▶ **Supplied text**:
At the age of 72, Hinde began to invest in property and mines in New Mexico as a hobby. Primarily, Hinde used his nephews, Harry Hinde and Frederick Hinde Zimmerman, to alert him to new business opportunities. The local newspapers reported on his investments, but he only experienced modest profits.

Hinde bought the most expensive car on offer at the 1910 California Auto Show, a mammoth 72-horse power Thomas Flyer manufactured by the Thomas Motor Company. He tendered a check for $6,200 and drove the car back to one of his residences in San Diego, California.

Hinde was well connected among the elite businessmen and politicians of the time, owing to his extensive business interests. One of his closest friends was James J. Hill of the Pacific Railroad, with whom he became acquainted while working in the railroad business. Hinde was politically neutral, but towards the end of his life he began to support Republican political candidates, at the urging of his nephew, Harry Hinde, a Republican politician. During the 1912 presidential election, Hinde entertained President William Howard Taft, a Republican, at his home in Coronado; Taft was at the time campaigning for re-election for the presidency of the United States against Teddy Roosevelt and Woodrow Wilson. Taft and his host went hunting and horse riding, and Hinde introduced Taft to many of his friends and business acquaintances. President Taft lost the election.

Towards the end of his life, Hinde gave to many charities in southern California, and he was particularly generous to Coronado and San Diego.. He funded the construction of Christ Episcopal Church in Coronado, together with its parish center and rectory, all dedicated to his deceased daughter, Camilla. Even though Hinde was generous in his gifts, he remained modest and low-key throughout his life. He did not like receiving credit for his philanthropy, perhaps the reason his contributions were overlooked in the years following his death. Hinde bequeathed a large part of his estate to his sister Belinda's son, Frederick Hinde Zimmerman, who used the money to build the Grand Rapids Hotel on the Hinde family farm in Mount Carmel. Hinde left an even larger portion of his estate and his house in Coronado to his nephew, Harry Hinde.

Hinde died in Coronado on March 10, 1915, aged 82. In accordance with his wishes, the funeral service held in the Episcopal Church that he built for the residents of Coronado was modest. Hinde is buried in Mount Hope Cemetery, San Diego, California. His estate papers show that in addition to his other businesses, Hinde was a part-owner of the Los Angeles-based Global Grain & Milling Company, founded in 1898 and run by Will E. Keller.

▶ **Stored data**:
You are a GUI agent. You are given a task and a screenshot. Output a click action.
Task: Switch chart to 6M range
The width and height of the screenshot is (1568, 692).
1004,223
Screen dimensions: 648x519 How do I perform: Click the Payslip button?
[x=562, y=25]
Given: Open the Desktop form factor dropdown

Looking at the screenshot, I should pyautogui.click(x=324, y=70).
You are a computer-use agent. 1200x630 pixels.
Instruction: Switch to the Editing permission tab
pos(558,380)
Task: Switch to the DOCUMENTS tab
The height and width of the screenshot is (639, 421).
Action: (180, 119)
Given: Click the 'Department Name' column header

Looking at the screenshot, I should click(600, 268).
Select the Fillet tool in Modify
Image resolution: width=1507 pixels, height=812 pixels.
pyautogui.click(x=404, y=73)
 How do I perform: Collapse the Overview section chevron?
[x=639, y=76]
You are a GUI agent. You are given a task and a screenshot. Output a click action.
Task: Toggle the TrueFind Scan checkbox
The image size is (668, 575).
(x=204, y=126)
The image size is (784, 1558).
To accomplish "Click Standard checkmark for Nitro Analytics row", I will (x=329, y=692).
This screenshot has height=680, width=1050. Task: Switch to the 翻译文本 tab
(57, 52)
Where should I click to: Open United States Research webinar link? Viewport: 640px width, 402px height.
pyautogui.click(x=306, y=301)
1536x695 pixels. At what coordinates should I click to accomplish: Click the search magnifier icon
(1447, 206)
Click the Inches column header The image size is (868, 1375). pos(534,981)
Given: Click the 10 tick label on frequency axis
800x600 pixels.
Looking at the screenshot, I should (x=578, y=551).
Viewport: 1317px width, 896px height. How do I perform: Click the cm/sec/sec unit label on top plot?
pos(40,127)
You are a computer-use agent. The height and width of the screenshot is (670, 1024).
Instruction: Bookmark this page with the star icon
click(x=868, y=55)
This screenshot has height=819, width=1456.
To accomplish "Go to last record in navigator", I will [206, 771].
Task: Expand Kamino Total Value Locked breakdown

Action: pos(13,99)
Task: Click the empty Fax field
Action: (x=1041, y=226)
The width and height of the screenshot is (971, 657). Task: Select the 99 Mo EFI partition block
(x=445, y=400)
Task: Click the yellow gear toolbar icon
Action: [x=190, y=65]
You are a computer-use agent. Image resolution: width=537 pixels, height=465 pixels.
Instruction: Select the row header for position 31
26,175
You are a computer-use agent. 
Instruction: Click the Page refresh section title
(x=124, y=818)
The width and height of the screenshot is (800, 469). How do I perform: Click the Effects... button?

▶ **Explore the material**:
1: According to the text on Hinde, what amount did Hinde pay by check for the Thomas Flyer?
2: List every relative of Hinde whom the text on Hinde names.
3: State whether each statement agrees with the text on Hinde, quoting the words that decide it:
(a) Hinde is buried in a cemetery in San Diego.
(b) Hinde's property and mining investments in New Mexico produced large profits.
(c) Late in life, Hinde began to support Democratic candidates.
The stored data has no connection to the text on Hinde.

▶ **Answer list**:
1: He paid $6,200.

2:
- Harry Hinde (nephew)
- Frederick Hinde Zimmerman (nephew, son of his sister Belinda)
- Camilla (deceased daughter)
- Belinda (sister)

3:
(a) Yes: "Hinde is buried in Mount Hope Cemetery, San Diego, California."
(b) No: "he only experienced modest profits."
(c) No: "towards the end of his life he began to support Republican political candidates"